In practice, many processes have a distribution similar to the picture above. For example, your customer service process may typically take up to two weeks, but you have these few, very complicated cases that took one or two years to resolve. Or when a typical incident can be closed with 8-10 steps, there is this one extreme case that was ping-ponged between different groups more than 200 times.
In such processes, the median (also known as the 50th percentile) gives you a much better idea of the typical performance characteristics of a process than the arithmetic mean. Therefore, the median can often better point you to the places in the process that typically are quite slow. For example, from the mean durations visualized in the illustration below on the left, you can get the impression that basically the whole area on the left of the process is problematic in terms of performance. The median performance view, shown on the right, makes it clear that the bulk of the problems actually lies with one activity on the lower left.

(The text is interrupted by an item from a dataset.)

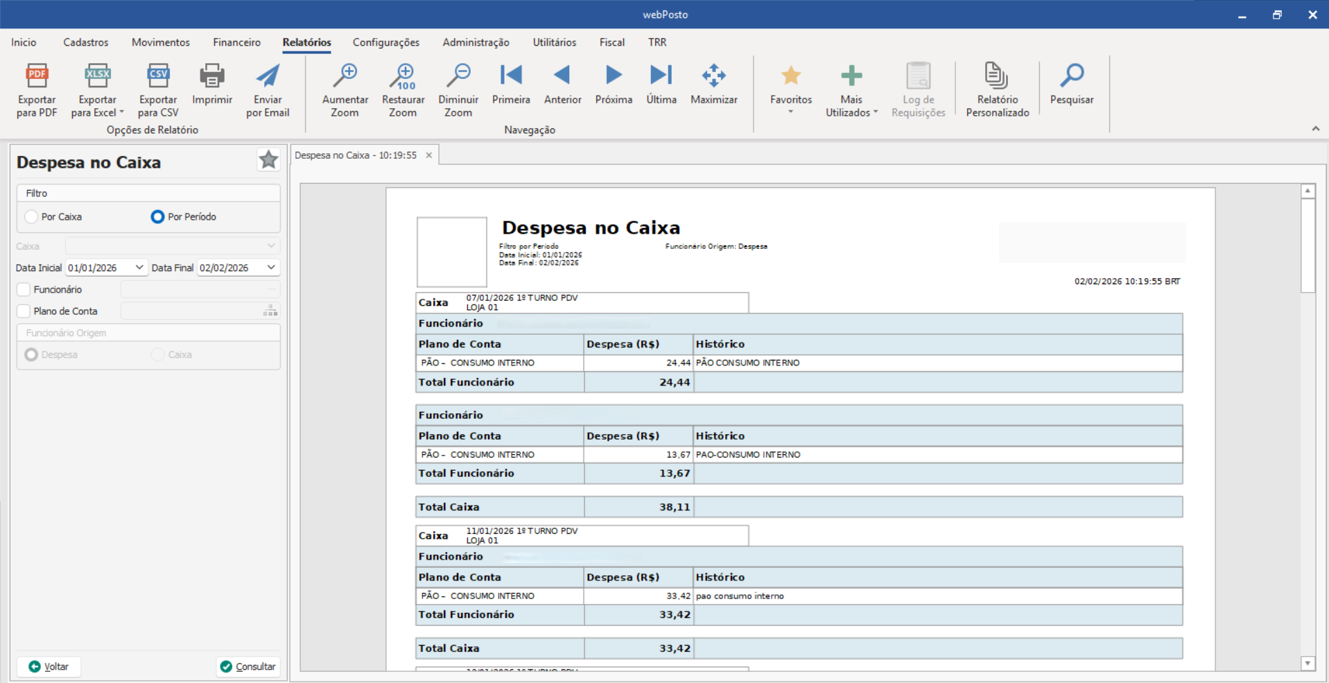This screenshot has width=1329, height=683.
Task: Mark report as favorite with star icon
Action: click(268, 160)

Of course there are still situations, where you might want to use the mean. One reason can be that it is easier understood by people who are not statistically minded. Or your KPIs might be defined based on the mean, so you should use the mean for your analysis, too. But keep in mind that if you have a skewed distribution with heavy outliers, the mean can be misleading and the median will be a better metric to get a sense of what a typical value looks like.
Tip No. 2: Combine total duration with the median
The second tip that we want to give you is to keep in mind that neither the mean nor the median take the frequency into account. This can be a problem, because you want to focus your improvement efforts on those places in the process, where they can have the most impact.

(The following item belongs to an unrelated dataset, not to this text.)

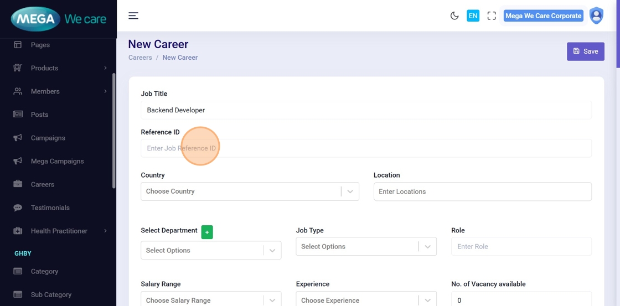
Task: Click the Reference ID input field
Action: click(366, 148)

For example, let’s take a look at the process map below. We have used the median for the performance visualization and it looks like that path that typically takes 5.6 days is the biggest problem.
However, once we switch to the frequency view, we can see that the path right next to it is about 10 times as frequent. So, although the median delay on that path was just 3 days (instead of 5.6 days), the impact of improving this particular bottleneck will be greater.

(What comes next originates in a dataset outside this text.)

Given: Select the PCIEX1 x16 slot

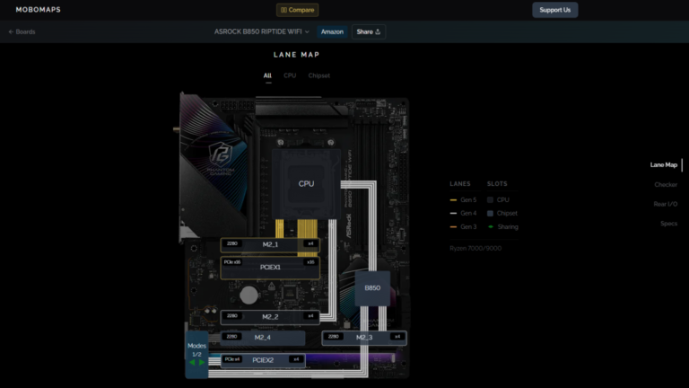Looking at the screenshot, I should [270, 268].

The best way to take the frequency into account in your bottleneck analysis is to use the total duration (see the screenshot below). The total duration gives you the sum of all the delays in the data set and, therefore, naturally takes both the actual delays but also the frequency into account. So, you can clearly see the big, fat, red arrow in the process map point to the biggest bottleneck that you should address first.
The only drawback of the total duration is that the numbers easily add up to months or years. As a result, it is hard to get a sense of what the typical delay of a path or activity is in the process. To address this, you can add the mean or median duration as a secondary metric (see screenshot below). The secondary metric will appear in smaller font below the primary metric in the process map. We can see the 5.6 days median measurement re-appear in the process map, but it is now clear that the path to the left is the bigger problem we should focus on.
Now, you have the best of both worlds: The total duration as the primary metric is driving your attention to the right places in the process map and helps you to focus on the high-impact areas for your improvement project. At the same time, you can easily see what the average or the typical delay is in this place through the secondary metric.